Sebbene non fosse il solo leader a chiudere un occhio sui rapporti commerciali con Mosca, salvaguardando in particolare il settore energetico, per quasi dieci anni l’ex primo ministro Abe aveva puntato a strappare concessioni importanti a Vladimir Putin giocando la carta degli investimenti nipponici in Russia. A posteriori, la condotta di Abe verso Putin è stata ritenuta troppo conciliante – se non addirittura compiacente.
La sua intenzione era comparire sui libri di storia per aver finalmente sottoscritto un trattato di pace con la Russia, atteso sin dal 1945. Il trattato, nei piani dell’ex premier, avrebbe necessariamente comportato il recupero di almeno una porzione dei territori contesi con la Russia, le Isole Curili o – come comunemente li chiamano i giapponesi – i Territori del Nord. Per raggiungere questo obiettivo, negli otto anni del suo secondo mandato, Abe ha incontrato Putin ventisette volte. Per molto tempo, il Giappone aveva chiesto la restituzione di tutti e quattro i territori contesi.

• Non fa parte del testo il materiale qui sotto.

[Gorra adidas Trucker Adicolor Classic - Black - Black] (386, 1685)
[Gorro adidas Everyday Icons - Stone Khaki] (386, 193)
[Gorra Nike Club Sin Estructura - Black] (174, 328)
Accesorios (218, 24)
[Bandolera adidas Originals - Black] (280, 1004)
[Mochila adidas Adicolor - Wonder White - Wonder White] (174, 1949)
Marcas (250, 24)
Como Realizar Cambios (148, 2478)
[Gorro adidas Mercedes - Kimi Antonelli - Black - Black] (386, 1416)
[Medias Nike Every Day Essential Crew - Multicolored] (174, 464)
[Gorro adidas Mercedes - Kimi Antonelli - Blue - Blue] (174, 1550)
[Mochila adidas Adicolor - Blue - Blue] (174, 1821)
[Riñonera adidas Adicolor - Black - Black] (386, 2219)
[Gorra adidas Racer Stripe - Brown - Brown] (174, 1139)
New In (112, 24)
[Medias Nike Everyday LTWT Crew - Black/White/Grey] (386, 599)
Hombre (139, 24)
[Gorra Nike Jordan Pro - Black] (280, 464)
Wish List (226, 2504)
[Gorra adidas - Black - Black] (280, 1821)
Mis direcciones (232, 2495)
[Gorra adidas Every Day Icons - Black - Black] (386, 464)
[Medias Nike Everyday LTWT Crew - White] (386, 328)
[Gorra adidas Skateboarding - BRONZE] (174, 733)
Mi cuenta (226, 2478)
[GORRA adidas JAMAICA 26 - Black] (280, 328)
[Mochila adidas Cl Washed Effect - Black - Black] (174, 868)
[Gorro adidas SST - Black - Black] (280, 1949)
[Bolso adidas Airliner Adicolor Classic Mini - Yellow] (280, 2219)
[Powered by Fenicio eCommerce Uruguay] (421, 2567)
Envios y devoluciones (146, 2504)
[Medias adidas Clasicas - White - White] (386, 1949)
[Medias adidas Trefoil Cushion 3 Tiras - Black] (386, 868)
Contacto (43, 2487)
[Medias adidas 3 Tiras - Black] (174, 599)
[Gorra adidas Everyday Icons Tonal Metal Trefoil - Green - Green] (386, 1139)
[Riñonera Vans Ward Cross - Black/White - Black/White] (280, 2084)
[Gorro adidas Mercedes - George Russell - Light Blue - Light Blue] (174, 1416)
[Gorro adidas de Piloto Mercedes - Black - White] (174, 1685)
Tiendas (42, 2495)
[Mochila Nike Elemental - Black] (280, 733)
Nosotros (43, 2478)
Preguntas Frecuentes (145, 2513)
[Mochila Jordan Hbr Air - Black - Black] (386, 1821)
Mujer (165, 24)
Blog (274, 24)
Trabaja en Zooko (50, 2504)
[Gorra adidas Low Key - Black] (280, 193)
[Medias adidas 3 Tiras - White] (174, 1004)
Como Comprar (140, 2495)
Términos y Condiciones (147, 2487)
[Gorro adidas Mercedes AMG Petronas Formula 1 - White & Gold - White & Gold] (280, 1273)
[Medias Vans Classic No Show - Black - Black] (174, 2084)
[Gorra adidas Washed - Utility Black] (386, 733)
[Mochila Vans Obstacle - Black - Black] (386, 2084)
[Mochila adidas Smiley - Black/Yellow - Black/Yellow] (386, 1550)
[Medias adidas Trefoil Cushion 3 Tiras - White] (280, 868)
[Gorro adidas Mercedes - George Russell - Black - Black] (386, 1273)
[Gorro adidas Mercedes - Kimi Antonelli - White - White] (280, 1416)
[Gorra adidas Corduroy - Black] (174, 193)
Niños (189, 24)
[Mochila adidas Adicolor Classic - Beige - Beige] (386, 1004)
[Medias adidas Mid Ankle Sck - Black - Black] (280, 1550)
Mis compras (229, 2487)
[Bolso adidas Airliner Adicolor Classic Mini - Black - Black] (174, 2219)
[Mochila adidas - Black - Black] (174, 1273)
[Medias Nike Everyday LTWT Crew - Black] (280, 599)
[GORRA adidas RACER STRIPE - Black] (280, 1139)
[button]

Tutti questi sforzi però si sono rivelati infruttuosi e anche dannosi per la diplomazia nipponica. Compiendo una decisa inversione a U, dall’inizio dell’aggressione russa, il Giappone ha sostenuto sempre più attivamente l’Ucraina. Il 20 febbraio Kishida aveva annunciato un pacchetto di aiuti umanitari da 5,5 miliardi di dollari, quadruplicando la cifra già stanziata di seicento milioni.
Pur non essendo un Paese noto per la disponibilità ad accogliere rifugiati, il Giappone ha ospitato fino a questo momento quasi duemila cittadini ucraini. Dal punto di vista strettamente militare, il governo di Tokyo avrebbe fornito a quello di Kyjiv giubbotti antiproiettile, equipaggiamento invernale, droni da ricognizione e altro materiale per la difesa, stando al rapporto del think tank Carnegie Endowment for International Peace.
Per il Giappone, offrire una tale forma di assistenza a un Paese impegnato in un conflitto armato è una novità assoluta. Durante l’incontro con Zelensky, Kishida si è impegnato a fornire all’Ucraina attraverso la Nato altri trenta milioni di dollari in equipaggiamento militare non letale e quattrocento milioni in aiuti a favore del settore energetico.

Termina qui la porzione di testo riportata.